Source data:
-.-.-
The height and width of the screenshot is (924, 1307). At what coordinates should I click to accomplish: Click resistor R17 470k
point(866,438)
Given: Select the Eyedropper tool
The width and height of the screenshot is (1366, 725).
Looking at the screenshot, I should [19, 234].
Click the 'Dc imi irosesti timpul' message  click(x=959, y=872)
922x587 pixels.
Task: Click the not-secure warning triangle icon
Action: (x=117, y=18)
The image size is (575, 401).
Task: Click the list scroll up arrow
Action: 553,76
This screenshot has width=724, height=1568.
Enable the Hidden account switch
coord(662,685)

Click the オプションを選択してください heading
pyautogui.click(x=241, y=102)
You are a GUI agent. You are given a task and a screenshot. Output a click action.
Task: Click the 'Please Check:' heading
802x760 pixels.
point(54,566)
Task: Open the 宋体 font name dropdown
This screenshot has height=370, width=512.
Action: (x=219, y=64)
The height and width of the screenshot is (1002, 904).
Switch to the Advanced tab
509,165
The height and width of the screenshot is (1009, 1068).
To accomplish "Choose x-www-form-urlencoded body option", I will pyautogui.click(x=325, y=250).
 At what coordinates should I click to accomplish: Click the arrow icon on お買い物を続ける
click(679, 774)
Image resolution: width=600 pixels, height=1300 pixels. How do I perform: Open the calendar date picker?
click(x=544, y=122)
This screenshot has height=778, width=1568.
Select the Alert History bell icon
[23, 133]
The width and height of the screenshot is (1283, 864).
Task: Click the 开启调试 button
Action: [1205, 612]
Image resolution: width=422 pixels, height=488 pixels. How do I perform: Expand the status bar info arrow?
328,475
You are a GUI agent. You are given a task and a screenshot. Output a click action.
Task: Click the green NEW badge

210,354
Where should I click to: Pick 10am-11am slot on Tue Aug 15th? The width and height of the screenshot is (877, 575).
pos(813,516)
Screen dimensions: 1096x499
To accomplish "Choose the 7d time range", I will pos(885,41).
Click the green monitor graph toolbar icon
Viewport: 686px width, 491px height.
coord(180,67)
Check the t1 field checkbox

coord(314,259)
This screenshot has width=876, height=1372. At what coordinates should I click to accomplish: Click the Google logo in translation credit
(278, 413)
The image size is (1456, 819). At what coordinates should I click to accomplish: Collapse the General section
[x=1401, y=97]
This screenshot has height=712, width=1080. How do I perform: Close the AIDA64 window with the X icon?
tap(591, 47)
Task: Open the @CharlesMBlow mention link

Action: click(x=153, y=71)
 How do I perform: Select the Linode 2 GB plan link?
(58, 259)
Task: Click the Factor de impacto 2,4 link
-.-.-
* Task to complete *
An exact copy of all the records above is needed.

* Problem solution *
The height and width of the screenshot is (924, 1307). At what coordinates should I click to accomplish: Click resistor R17 470k
point(866,438)
Given: Select the Eyedropper tool
The width and height of the screenshot is (1366, 725).
Looking at the screenshot, I should [19, 234].
Click the 'Dc imi irosesti timpul' message  click(x=959, y=872)
922x587 pixels.
Task: Click the not-secure warning triangle icon
Action: (x=117, y=18)
The image size is (575, 401).
Task: Click the list scroll up arrow
Action: 553,76
This screenshot has width=724, height=1568.
Enable the Hidden account switch
coord(662,685)

Click the オプションを選択してください heading
pyautogui.click(x=241, y=102)
You are a GUI agent. You are given a task and a screenshot. Output a click action.
Task: Click the 'Please Check:' heading
802x760 pixels.
point(54,566)
Task: Open the 宋体 font name dropdown
This screenshot has height=370, width=512.
Action: (x=219, y=64)
The height and width of the screenshot is (1002, 904).
Switch to the Advanced tab
509,165
The height and width of the screenshot is (1009, 1068).
To accomplish "Choose x-www-form-urlencoded body option", I will pyautogui.click(x=325, y=250).
 At what coordinates should I click to accomplish: Click the arrow icon on お買い物を続ける
click(679, 774)
Image resolution: width=600 pixels, height=1300 pixels. How do I perform: Open the calendar date picker?
click(x=544, y=122)
This screenshot has height=778, width=1568.
Select the Alert History bell icon
[23, 133]
The width and height of the screenshot is (1283, 864).
Task: Click the 开启调试 button
Action: [1205, 612]
Image resolution: width=422 pixels, height=488 pixels. How do I perform: Expand the status bar info arrow?
328,475
You are a GUI agent. You are given a task and a screenshot. Output a click action.
Task: Click the green NEW badge

210,354
Where should I click to: Pick 10am-11am slot on Tue Aug 15th? The width and height of the screenshot is (877, 575).
pos(813,516)
Screen dimensions: 1096x499
To accomplish "Choose the 7d time range", I will pos(885,41).
Click the green monitor graph toolbar icon
Viewport: 686px width, 491px height.
coord(180,67)
Check the t1 field checkbox

coord(314,259)
This screenshot has width=876, height=1372. At what coordinates should I click to accomplish: Click the Google logo in translation credit
(278, 413)
The image size is (1456, 819). At what coordinates should I click to accomplish: Collapse the General section
[x=1401, y=97]
This screenshot has height=712, width=1080. How do I perform: Close the AIDA64 window with the X icon?
tap(591, 47)
Task: Open the @CharlesMBlow mention link

Action: click(x=153, y=71)
 How do I perform: Select the Linode 2 GB plan link?
(58, 259)
Task: Click the Factor de impacto 2,4 link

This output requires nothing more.